Markets evolve continuously in the hours between day-ahead commitment and delivery. A large thermal generator trips, an interconnector fails or wind output doesn’t meet forecast levels. In each case, intraday prices shift, but an asset that has already sold its profile at the day-ahead stage and done nothing since has no way to benefit from those movements. An asset that has been actively managed across the intraday continuous market, the ancillary services stack and the Balancing Mechanism is a different proposition.
This multi-market approach is where the meaningful performance differences between battery operators emerge. Across wholesale-only operation, the uplift from active intraday optimisation relative to a day-ahead-only benchmark can exceed 50%, with the range varying considerably.

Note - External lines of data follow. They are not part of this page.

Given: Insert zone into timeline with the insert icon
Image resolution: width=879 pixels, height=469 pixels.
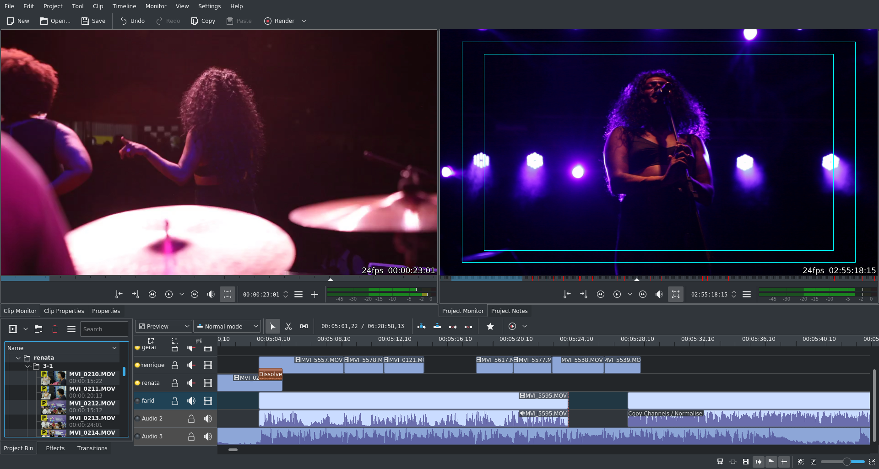Looking at the screenshot, I should tap(422, 326).
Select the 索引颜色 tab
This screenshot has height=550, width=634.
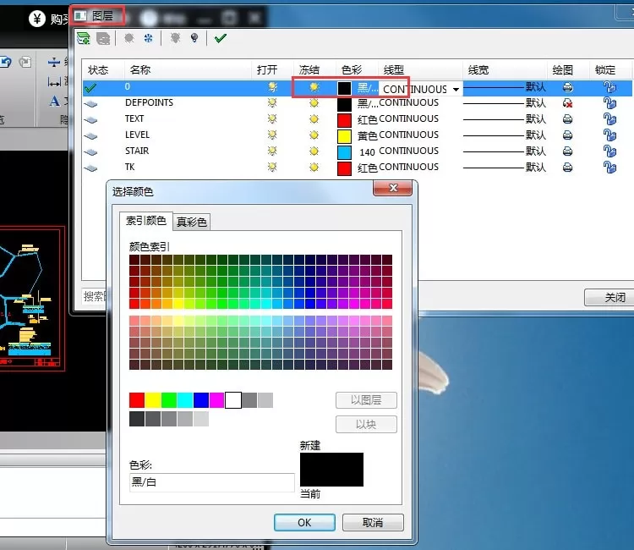tap(146, 221)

Berrie said: “At GridBeyond, this is the foundation of how we operate. Our AI-driven optimisation platform monitors asset positions continuously and re-optimises across every available market window, executing trades algorithmically. Every charge and discharge cycle is evaluated not just against the current best price but against the full range of outcomes that might emerge between now and delivery.”
Ancillary services, the balancing mechanism and what comes next
A significant share of battery revenue still flows through ancillary services markets. Dynamic containment, dynamic regulation, and other frequency response products have provided a relatively accessible revenue stream for the current fleet, particularly for shorter-duration assets. But the picture is changing.

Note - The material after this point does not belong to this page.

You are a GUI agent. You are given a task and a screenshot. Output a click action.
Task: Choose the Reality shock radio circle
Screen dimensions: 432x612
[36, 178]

As installed battery capacity grows faster than ancillary services demand, the clearing prices in those markets will continue to come under pressure. The fleet that thrives in the next phase of the market will be the one that has invested in wholesale trading capability. The Balancing Mechanism is also becoming an increasingly important channel, with the system operator dispatching batteries in merit order more frequently as the installed base grows.
“GridBeyond’s optimisation approach is designed with this trajectory in mind. We already operate across all major market windows in GB and Ireland, with the same principle applying to our North American markets. As the revenue mix shifts, our clients’ assets are positioned to follow the value wherever it sits”, said Berrie.

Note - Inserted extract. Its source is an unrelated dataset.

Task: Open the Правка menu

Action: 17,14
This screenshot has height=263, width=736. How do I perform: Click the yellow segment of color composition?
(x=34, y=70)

Offtake structures and revenue certainty
For asset owners seeking greater revenue predictability, whether to satisfy debt finance requirements or to manage equity risk, the market for offtake products has matured considerably. Floors, tolls and day-ahead swaps each serve a different purpose and sit at different points on the risk/return spectrum.
A floor sets a minimum revenue level, providing the downside protection that project finance lenders typically require. A toll goes further, locking in revenue closer to the base case over a shorter period, giving asset owners a smoother revenue profile while still allowing the optimiser to capture upside. Day-ahead battery swaps offer a more liquid, shorter-term fixing mechanism.
GridBeyond works with asset owners to structure commercial arrangements that fit both their financing needs and their risk appetite. Berrie explained: “the right structure depends on the asset, its duration, its location and its expected revenue mix. What matters is that any commercial arrangement is built on a solid understanding of how the underlying revenue is generated, market by market, and not simply extrapolated from a single day-ahead benchmark.”